[Task goal]
Output each line from the one that contains "Instruction: Switch to the Invoices tab" to the final line of the data below, exactly, and include nothing else.

Dataset records:
BEGIN
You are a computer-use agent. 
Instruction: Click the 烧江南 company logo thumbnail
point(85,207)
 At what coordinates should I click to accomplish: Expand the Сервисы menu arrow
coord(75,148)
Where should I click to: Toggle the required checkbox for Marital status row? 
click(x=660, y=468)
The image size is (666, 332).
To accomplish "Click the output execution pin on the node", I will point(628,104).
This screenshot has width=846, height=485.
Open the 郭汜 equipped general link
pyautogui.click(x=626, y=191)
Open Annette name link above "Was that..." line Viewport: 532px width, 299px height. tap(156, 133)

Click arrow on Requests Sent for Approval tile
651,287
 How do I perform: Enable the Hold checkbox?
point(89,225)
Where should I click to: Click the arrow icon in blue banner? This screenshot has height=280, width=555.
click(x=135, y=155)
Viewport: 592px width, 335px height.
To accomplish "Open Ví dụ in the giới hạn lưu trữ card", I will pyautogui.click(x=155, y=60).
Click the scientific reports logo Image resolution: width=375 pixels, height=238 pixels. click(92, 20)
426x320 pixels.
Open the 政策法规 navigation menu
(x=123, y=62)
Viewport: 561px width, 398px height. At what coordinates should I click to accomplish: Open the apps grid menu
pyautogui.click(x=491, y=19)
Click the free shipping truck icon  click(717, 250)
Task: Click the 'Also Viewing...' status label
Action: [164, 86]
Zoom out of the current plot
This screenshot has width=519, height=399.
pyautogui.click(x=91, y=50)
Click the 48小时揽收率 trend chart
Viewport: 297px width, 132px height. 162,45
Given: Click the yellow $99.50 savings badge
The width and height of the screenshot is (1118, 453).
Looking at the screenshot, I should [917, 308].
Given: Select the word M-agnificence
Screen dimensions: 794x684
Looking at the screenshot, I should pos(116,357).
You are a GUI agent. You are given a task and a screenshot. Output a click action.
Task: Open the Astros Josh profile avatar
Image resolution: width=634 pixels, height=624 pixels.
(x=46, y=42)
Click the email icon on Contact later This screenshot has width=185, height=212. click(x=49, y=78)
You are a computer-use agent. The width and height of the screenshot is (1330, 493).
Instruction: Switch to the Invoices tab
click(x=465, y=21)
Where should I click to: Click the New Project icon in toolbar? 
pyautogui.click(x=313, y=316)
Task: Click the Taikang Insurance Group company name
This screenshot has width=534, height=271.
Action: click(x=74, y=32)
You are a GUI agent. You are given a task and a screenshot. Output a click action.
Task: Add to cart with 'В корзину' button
END
[Task answer]
Instruction: Switch to the Invoices tab
click(x=465, y=21)
Where should I click to: Click the New Project icon in toolbar? 
pyautogui.click(x=313, y=316)
Task: Click the Taikang Insurance Group company name
This screenshot has width=534, height=271.
Action: click(x=74, y=32)
You are a GUI agent. You are given a task and a screenshot. Output a click action.
Task: Add to cart with 'В корзину' button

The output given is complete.